(Data extracted from a collection)

-=-=-

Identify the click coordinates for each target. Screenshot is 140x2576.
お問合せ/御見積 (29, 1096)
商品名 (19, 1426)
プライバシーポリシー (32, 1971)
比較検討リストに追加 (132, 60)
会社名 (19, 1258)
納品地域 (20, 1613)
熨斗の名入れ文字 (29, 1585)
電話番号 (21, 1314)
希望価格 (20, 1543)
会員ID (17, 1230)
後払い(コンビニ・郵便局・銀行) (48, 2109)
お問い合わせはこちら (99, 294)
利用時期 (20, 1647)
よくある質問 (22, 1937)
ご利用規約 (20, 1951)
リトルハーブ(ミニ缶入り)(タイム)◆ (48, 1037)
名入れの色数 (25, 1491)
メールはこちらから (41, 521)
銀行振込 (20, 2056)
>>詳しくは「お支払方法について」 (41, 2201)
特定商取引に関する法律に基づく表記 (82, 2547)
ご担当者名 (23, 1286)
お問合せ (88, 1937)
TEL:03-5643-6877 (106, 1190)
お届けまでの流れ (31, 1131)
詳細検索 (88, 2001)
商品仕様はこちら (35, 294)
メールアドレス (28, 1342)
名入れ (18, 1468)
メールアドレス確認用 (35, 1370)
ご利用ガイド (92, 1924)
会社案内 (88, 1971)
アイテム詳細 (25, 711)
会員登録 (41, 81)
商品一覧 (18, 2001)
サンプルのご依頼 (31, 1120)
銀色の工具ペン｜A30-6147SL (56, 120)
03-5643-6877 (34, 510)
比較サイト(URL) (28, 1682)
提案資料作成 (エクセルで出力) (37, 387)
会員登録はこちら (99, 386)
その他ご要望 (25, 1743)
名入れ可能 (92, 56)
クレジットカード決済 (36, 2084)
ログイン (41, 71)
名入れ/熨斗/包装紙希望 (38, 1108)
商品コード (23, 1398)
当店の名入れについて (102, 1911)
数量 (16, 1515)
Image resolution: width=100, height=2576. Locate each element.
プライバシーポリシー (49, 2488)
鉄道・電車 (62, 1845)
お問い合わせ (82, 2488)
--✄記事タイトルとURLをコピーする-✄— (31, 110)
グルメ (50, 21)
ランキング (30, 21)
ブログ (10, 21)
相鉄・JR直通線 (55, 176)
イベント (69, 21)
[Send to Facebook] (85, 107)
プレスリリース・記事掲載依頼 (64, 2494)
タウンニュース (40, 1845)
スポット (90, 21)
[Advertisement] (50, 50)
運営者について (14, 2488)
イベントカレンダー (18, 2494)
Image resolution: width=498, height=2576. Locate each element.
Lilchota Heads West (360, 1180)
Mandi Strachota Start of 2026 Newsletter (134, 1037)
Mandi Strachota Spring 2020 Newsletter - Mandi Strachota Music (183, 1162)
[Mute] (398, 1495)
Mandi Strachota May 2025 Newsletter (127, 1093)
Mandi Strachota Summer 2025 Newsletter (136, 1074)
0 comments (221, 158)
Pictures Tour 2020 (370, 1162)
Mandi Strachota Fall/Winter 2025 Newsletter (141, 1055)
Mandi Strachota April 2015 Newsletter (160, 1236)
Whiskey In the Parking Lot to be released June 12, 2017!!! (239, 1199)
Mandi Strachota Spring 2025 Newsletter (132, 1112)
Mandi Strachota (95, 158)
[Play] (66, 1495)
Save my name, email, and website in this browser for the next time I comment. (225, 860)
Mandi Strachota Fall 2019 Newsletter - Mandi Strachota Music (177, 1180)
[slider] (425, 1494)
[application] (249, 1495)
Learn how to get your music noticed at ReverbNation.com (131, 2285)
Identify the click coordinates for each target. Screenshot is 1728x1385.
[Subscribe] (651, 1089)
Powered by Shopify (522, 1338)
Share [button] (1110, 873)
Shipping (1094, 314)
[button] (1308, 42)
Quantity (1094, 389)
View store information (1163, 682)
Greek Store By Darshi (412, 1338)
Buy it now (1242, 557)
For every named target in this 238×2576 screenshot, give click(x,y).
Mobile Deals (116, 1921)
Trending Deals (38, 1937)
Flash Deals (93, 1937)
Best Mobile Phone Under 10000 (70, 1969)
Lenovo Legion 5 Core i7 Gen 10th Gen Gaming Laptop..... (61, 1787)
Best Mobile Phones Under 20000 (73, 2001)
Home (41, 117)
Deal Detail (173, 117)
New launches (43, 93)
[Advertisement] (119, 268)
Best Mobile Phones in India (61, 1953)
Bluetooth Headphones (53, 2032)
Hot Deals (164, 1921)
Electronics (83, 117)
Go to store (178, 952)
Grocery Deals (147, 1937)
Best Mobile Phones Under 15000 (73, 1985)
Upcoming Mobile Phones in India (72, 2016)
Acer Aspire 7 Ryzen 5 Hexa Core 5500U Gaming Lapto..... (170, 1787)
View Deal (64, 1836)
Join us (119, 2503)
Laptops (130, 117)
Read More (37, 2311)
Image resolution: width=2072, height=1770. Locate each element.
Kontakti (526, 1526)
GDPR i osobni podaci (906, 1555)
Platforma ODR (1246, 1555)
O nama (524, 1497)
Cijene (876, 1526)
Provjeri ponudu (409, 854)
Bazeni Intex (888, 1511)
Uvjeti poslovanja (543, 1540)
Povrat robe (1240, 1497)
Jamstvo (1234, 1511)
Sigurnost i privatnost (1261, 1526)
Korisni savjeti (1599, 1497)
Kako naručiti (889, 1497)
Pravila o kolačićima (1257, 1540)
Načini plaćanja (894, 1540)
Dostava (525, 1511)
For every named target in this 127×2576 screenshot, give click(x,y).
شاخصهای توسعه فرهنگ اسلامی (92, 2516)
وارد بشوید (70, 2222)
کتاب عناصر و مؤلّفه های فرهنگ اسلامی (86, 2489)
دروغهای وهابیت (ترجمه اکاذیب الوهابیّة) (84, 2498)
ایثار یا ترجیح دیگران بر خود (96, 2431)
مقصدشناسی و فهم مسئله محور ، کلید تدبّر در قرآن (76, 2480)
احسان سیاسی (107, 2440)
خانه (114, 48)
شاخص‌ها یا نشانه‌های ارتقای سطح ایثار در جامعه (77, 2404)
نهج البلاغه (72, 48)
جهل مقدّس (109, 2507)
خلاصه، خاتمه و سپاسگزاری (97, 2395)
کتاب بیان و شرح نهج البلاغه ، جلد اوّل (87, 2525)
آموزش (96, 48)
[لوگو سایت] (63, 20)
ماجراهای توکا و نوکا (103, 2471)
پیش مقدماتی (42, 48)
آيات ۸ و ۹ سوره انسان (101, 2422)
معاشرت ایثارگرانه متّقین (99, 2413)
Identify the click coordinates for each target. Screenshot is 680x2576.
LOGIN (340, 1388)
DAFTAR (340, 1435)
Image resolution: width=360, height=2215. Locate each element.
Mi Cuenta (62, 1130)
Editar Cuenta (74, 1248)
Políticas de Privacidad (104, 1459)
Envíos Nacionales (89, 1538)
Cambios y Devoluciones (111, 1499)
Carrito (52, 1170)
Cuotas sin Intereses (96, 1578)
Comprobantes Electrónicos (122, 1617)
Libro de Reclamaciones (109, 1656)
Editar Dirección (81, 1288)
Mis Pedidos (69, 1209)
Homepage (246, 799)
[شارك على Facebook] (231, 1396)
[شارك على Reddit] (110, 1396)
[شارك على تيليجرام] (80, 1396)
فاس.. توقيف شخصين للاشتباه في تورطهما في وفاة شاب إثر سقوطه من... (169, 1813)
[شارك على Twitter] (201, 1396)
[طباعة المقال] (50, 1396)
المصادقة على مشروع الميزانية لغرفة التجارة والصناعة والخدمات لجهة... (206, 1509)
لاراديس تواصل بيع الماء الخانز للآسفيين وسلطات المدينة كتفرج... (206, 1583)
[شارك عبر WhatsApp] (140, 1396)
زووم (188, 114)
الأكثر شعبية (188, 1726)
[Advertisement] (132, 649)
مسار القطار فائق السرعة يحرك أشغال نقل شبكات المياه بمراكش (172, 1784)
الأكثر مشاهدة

-=-=-

Which of the lines in the data hold the string "البلاغه"? Report each of them by copying it.

نهج البلاغه (72, 48)
کتاب بیان و شرح نهج البلاغه ، جلد اوّل (87, 2525)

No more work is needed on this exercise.